The following question is from a System Theory test without answers or solutions. It concerns the BIBO stability of the following 4 systems:
$1) \left[ \begin{array}{l|l} A&B\\ \hline C & \end{array} \right] = \left[ \begin{array}{lll|l} -2&1&0&2\\ 0&-2&0&1\\ 0&0&-5&-3\\ \hline 1 & 1 & 0 \end{array} \right] \qquad 2) \left[ \begin{array}{l|l} A&B\\ \hline C & \end{array} \right] = \left[ \begin{array}{lll|l} 0&-2&0&0\\ 2&0&0&1\\ 0&0&0&1\\ \hline 0 & -2 & 0 \end{array} \right]$
$ 3) \left[ \begin{array}{l|l} A&B\\ \hline C & \end{array} \right] = \left[ \begin{array}{lll|l} 0&1&0&0\\ 0&0&1&-1\\ 0&0&0&-2\\ \hline 1 & 0 & 0 \end{array} \right] \qquad 4) \left[ \begin{array}{l|l} A&B\\ \hline C & \end{array} \right] = \left[ \begin{array}{lll|l} -2&0&0&1\\ 0&1&1&0\\ 0&-1&1&0\\ \hline 1 & 0 & 1 \end{array} \right]$
The following list of possible answers is provided:
$ A) \ \text{Only 1}\\ B) \ \text{1 and 2}\\ C) \ \text{1 and 4}\\ D) \ \text{1, 2 and 3}\\ E) \ \text{All of them}\\ $
My approach:
Taking $\mathcal{L}^{-1}\{C(sI-A)^{-1}B\}$ yields the following time domain responses. All of which have been verified with Matlab.

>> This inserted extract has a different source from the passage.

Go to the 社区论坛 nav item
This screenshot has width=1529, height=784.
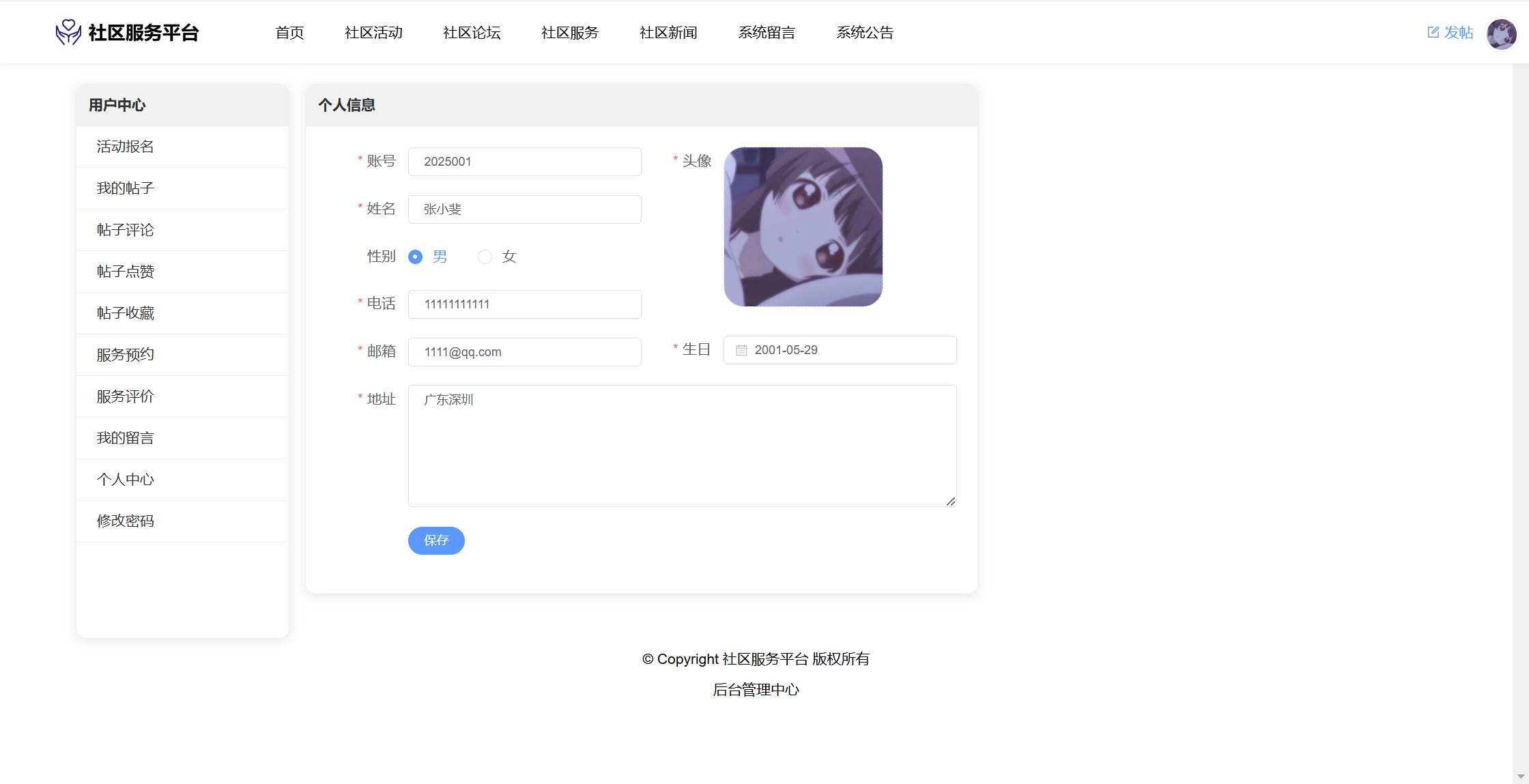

$1) \quad e^{-2t}(t+3)\\2) \quad -2 \cos(2t)\\3) \quad t(t-1)\\4) \quad e^{-2t}$
This shows that all repsonses except for 3 must be bounded for a bounded input (the matlab function "impulse" verifies this). But that option is not among the possible choices.

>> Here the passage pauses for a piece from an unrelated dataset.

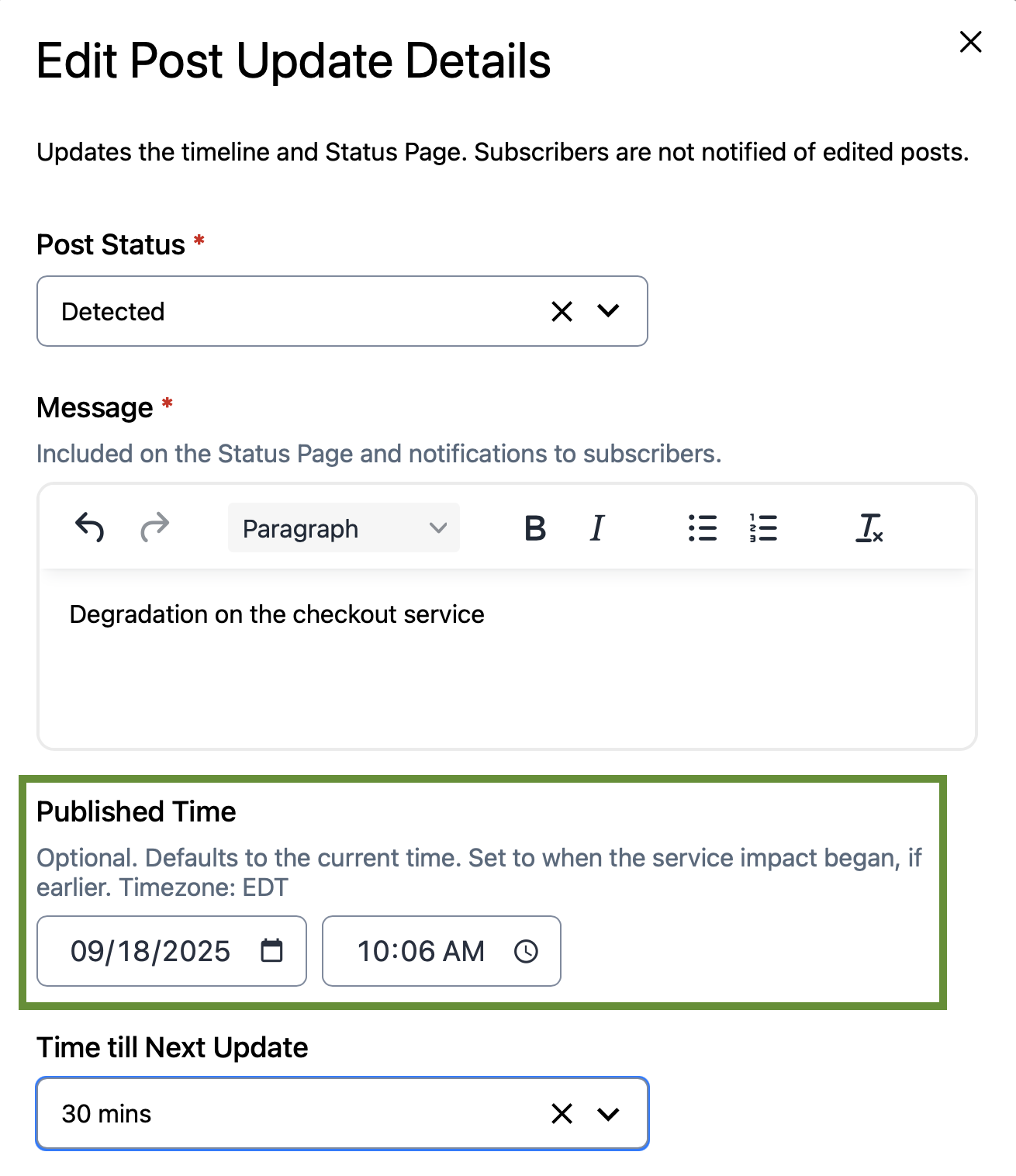Viewport: 1016px width, 1176px height.
Task: Insert a bulleted list in the message
Action: tap(703, 528)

What's going on here? Am I doing something wrong?
The definition you used for BIBO stability is slightly off. Namely it can be defined as the integral of the absolute value of the impulse response has to be bounded. Using this then it can be shown that system 2 is not BIBO.
Another way of showing that a LTI state space model is BIBO is by looking at whether all modes that are both controllable and observable have an eigenvalue with a negative real part. Seeing whether a mode is both controllable and observable can be done with the Hautus lemma. You only need to check all eigenvalues with a non-negative real part (so do check eigenvalues with a zero real part) and if you know that a mode is uncontrollable you don't have to check observability anymore. The same holds the other way around. After some practice one can spot this quite quickly, since all $A$ matrices are in their real Jordan form.